## [Directions]
Rewrite the items from the line that contains "Where should I" through the line that contains "(x=189, y=293)", both lines included, with their request text and with every coordinate in the answers offset by 4. Leave the pictures out.

## [Data rows]
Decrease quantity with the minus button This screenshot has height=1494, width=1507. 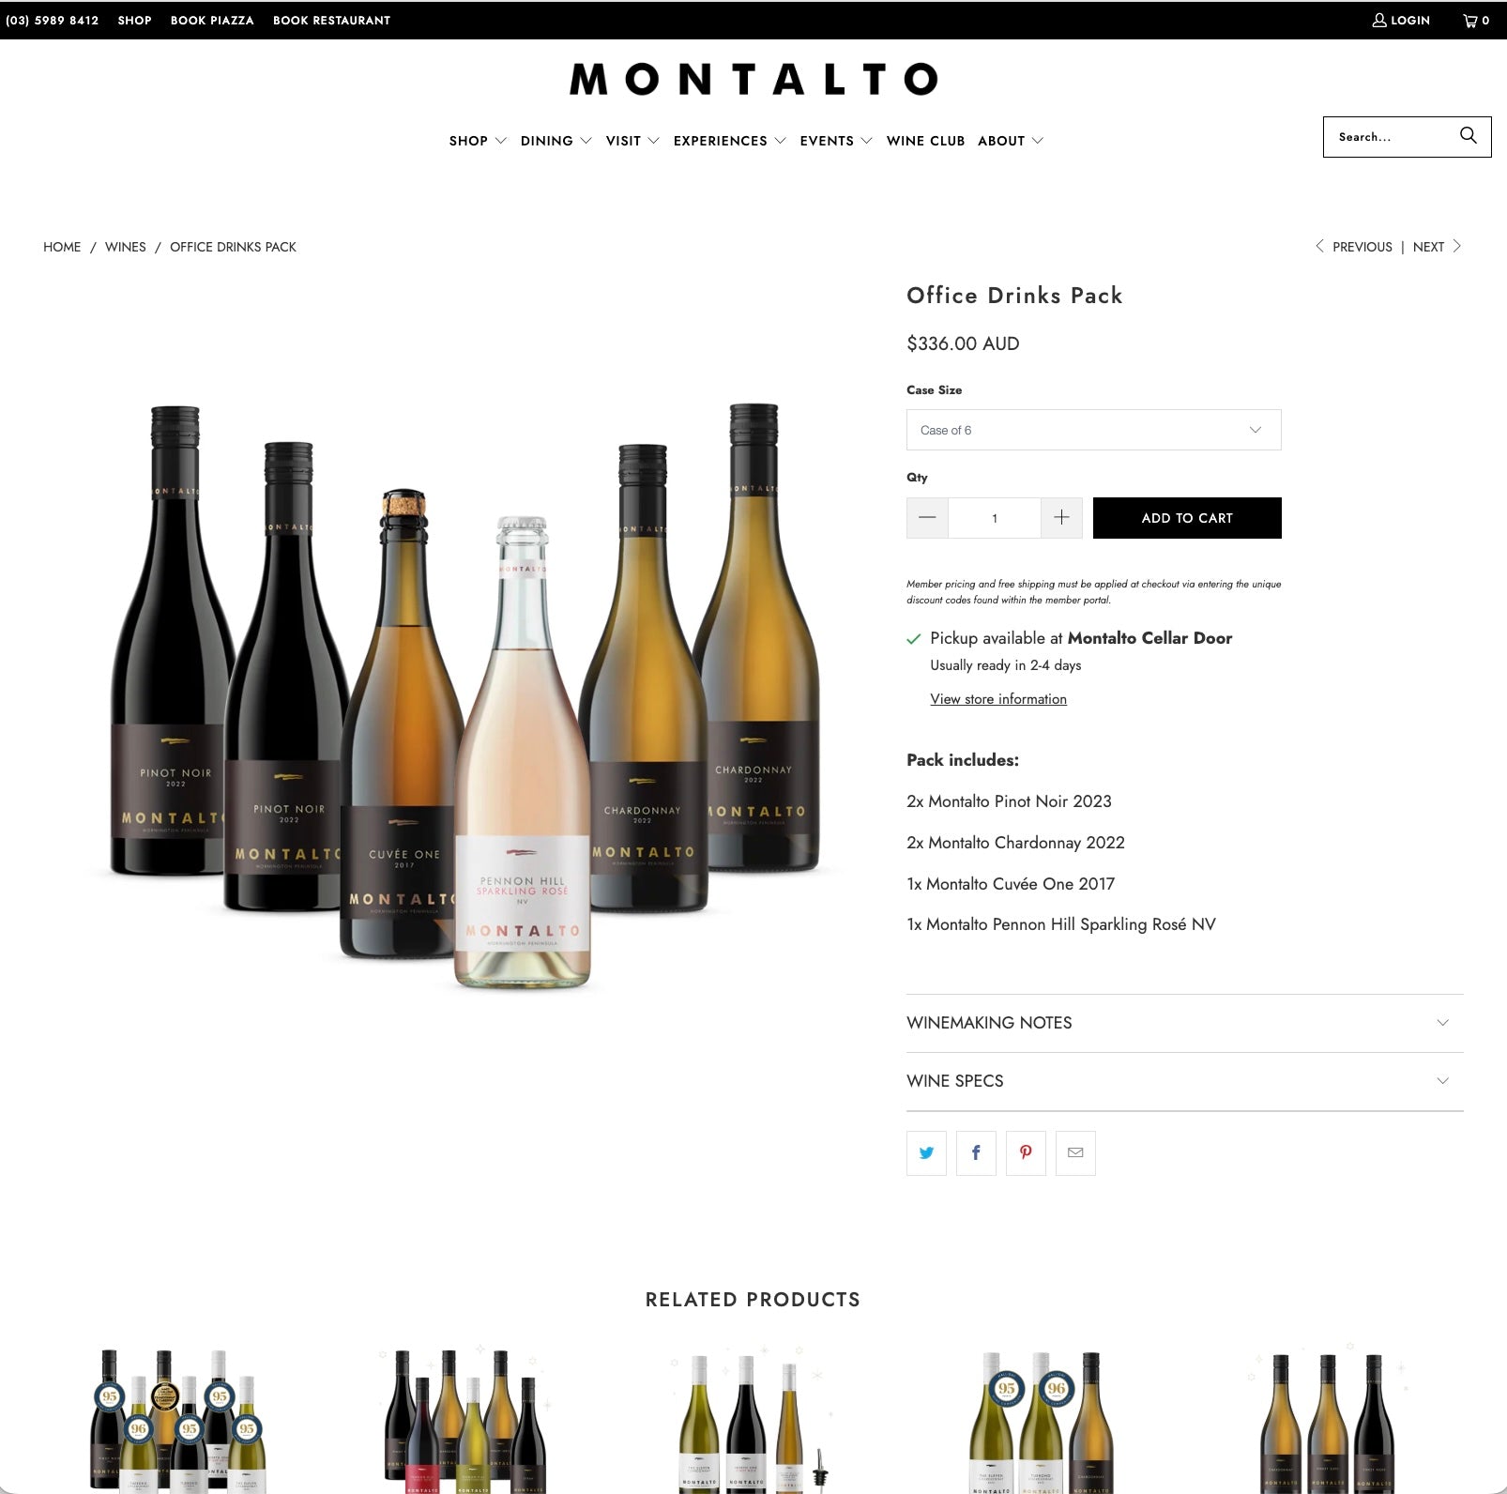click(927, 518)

==

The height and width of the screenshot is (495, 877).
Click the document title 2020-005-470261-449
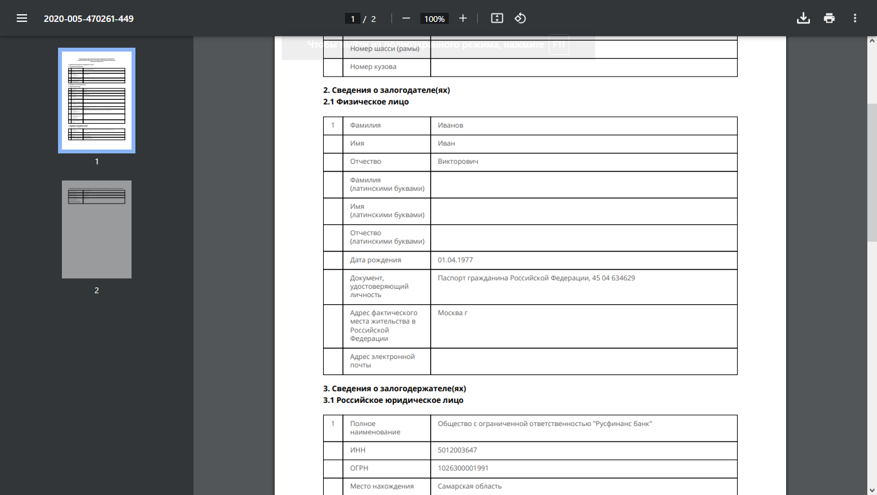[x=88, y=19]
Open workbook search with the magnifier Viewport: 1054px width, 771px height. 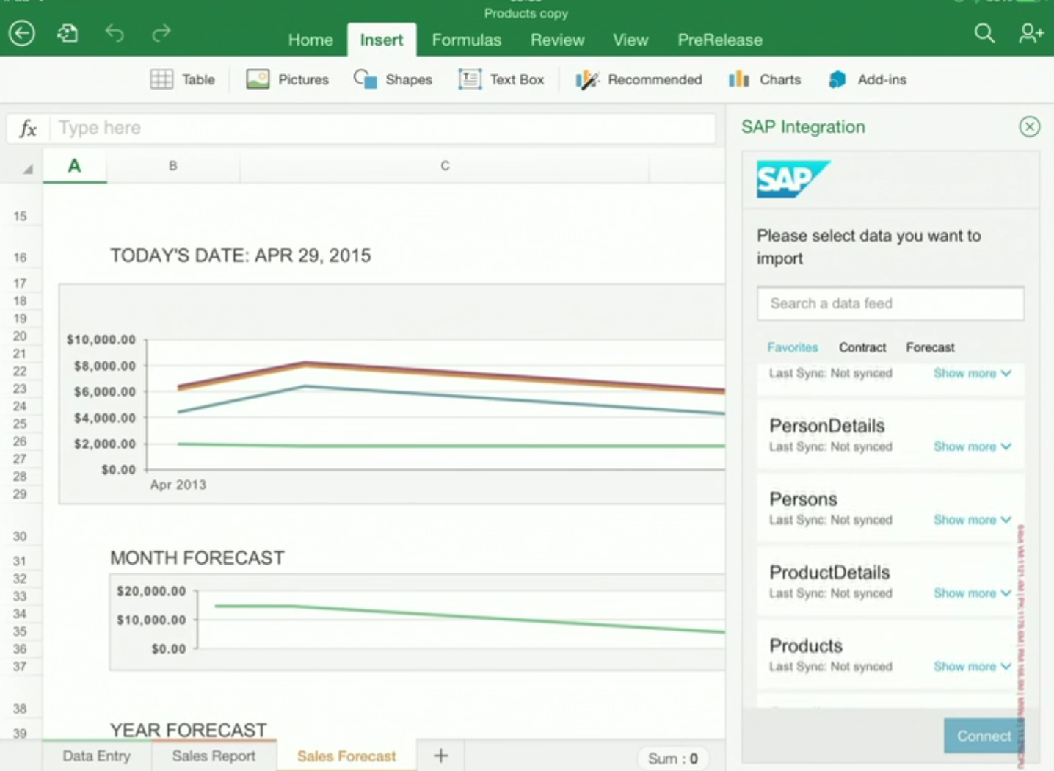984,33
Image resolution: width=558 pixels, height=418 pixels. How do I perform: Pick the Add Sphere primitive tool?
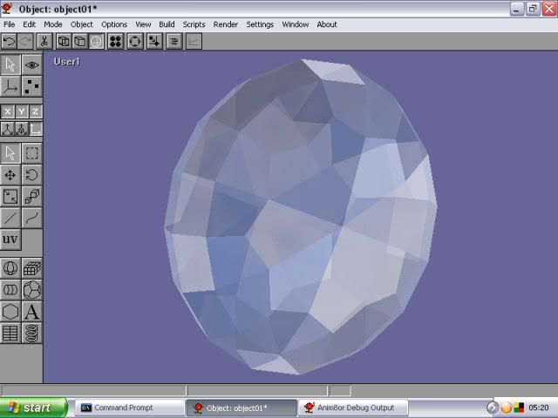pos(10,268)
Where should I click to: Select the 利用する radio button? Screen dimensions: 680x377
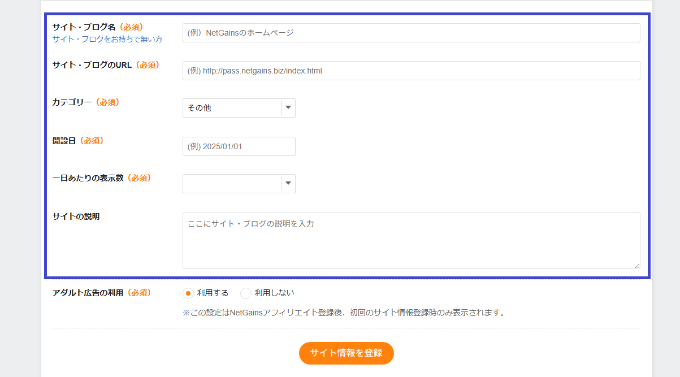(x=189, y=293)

## [Solved problem]
Where should I click to: Select the 利用する radio button? Screen dimensions: 680x377
(x=193, y=297)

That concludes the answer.